• **WHAT YOU HAVE TO DO**
Can you retype the listing below word for word, starting with the line that contains "Viewport: 782px width, 840px" and going on through the line that contains "pos(158,74)", leaving out the pictures?

++++

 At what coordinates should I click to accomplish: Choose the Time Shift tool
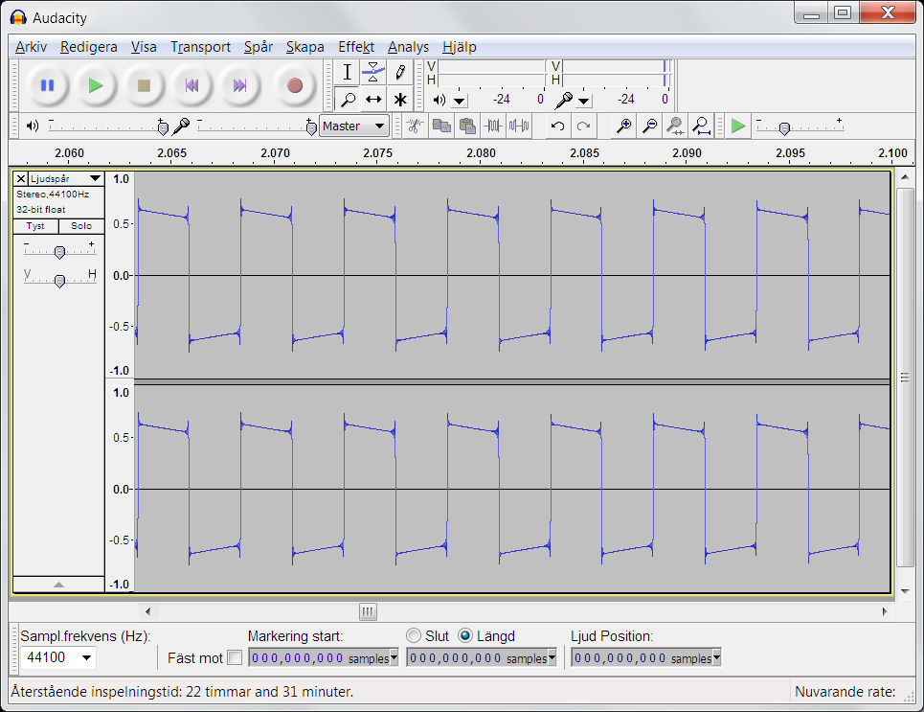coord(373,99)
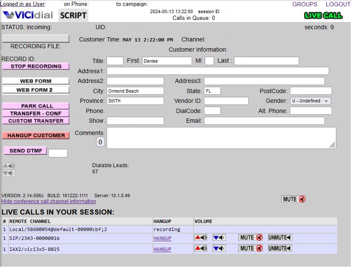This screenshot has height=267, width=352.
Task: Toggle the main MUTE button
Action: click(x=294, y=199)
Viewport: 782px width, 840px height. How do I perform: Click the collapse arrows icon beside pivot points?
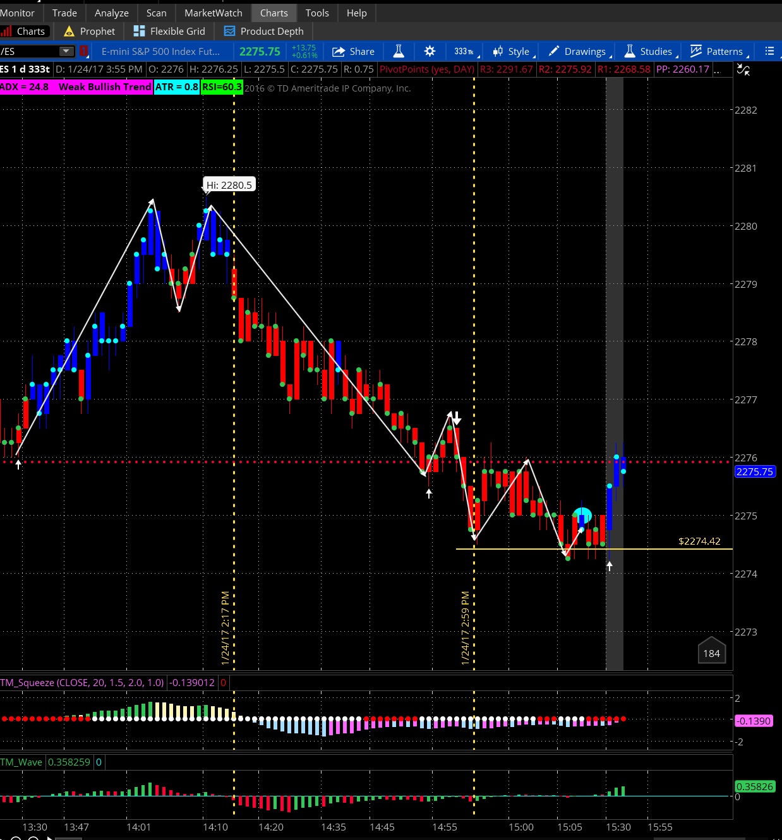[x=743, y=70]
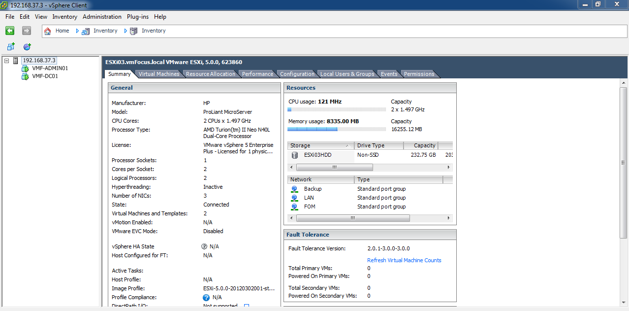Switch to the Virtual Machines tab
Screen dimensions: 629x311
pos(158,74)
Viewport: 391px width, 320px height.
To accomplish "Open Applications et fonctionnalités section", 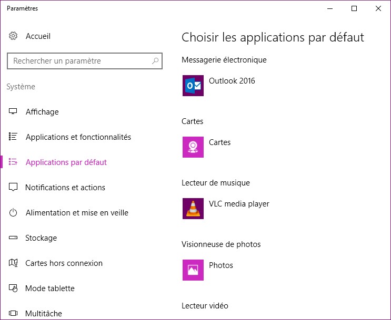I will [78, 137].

++++

• **WRITTEN RESPONSE**
Viewport: 782px width, 840px height. How do I perform: Click the collapse arrows icon beside pivot points?
[x=743, y=70]
Switch to the Virtual Machines tab
Screen dimensions: 629x311
pos(158,74)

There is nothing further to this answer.